# Using VGGT as a FiftyOne Remote Source Zoo Model

Let's start by downloading a dataset. This one of Marvel Masterpiece trading cards. Let's see how well the model handles this.

In [1]:
import fiftyone as fo
from fiftyone.utils.huggingface import load_from_hub

dataset = load_from_hub("Voxel51/Total-Text-Dataset")

Downloading config file fiftyone.yml from Voxel51/Total-Text-Dataset


fiftyone.yml:   0%|          | 0.00/115 [00:00<?, ?B/s]

Loading dataset
Importing samples...
 100% |███████████████| 1555/1555 [62.9ms elapsed, 0s remaining, 24.7K samples/s]   
Migrating dataset 'Voxel51/Total-Text-Dataset' to v1.7.0
Downloading 1555 media files...


100%|██████████| 16/16 [00:56<00:00,  3.55s/it]


## Set up the model source

First, you need to register the model source. You can do so as shown here:

In [2]:
import fiftyone.zoo as foz

foz.register_zoo_model_source(
    "https://github.com/harpreetsahota204/vggt",
    overwrite=True
)

Downloading https://github.com/harpreetsahota204/vggt...
 100% |████|  128.5Kb/128.5Kb [49.1ms elapsed, 0s remaining, 2.7Mb/s] 
Overwriting existing model source '/home/harpreet/fiftyone/__models__/VGGT'


Next, you need to instantiate the model:

In [None]:
model = foz.load_zoo_model(
    "facebook/VGGT-1B",
    mode="crop", # you can also pass "pad",
    confidence_threshold=0.7
    )

Finally, you can apply the model to your dataset:

In [None]:
dataset.apply_model(model, "depth_map_path")

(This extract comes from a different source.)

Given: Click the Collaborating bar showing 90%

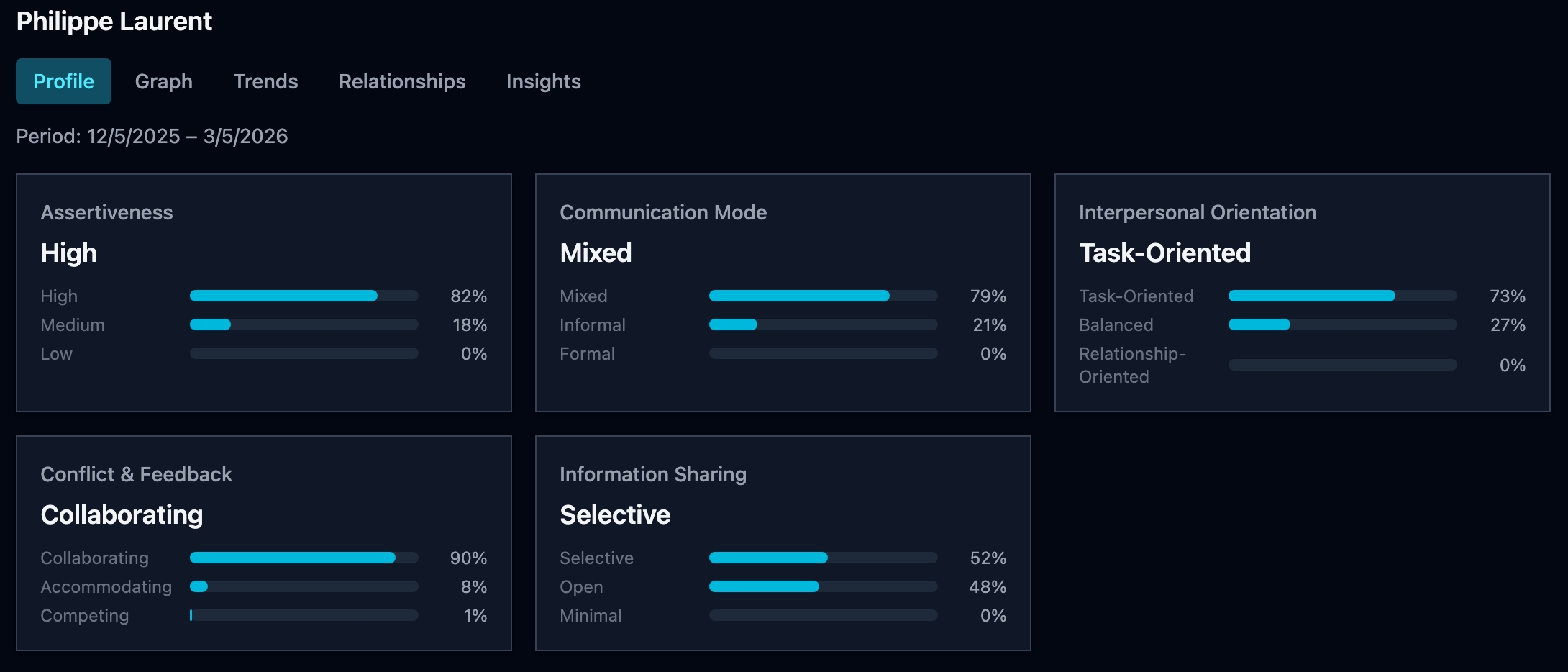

  with torch.cuda.amp.autocast(enabled=False):


  82% |████████████|--| 1269/1555 [6.6m elapsed, 1.5m remaining, 3.3 samples/s]   

Note, we are saving only the paths to the depth map as a dummy field. We won't have these as a part of our original dataset, instead we will create a Grouped Dataset (shown below):

In [None]:
import fiftyone as fo
import os
from pathlib import Path

# Get filepaths from your existing dataset
filepaths = dataset.values("filepath")

# Create a new grouped dataset
grouped_dataset = fo.Dataset("vggt_results", overwrite=True)
grouped_dataset.add_group_field("group", default="rgb")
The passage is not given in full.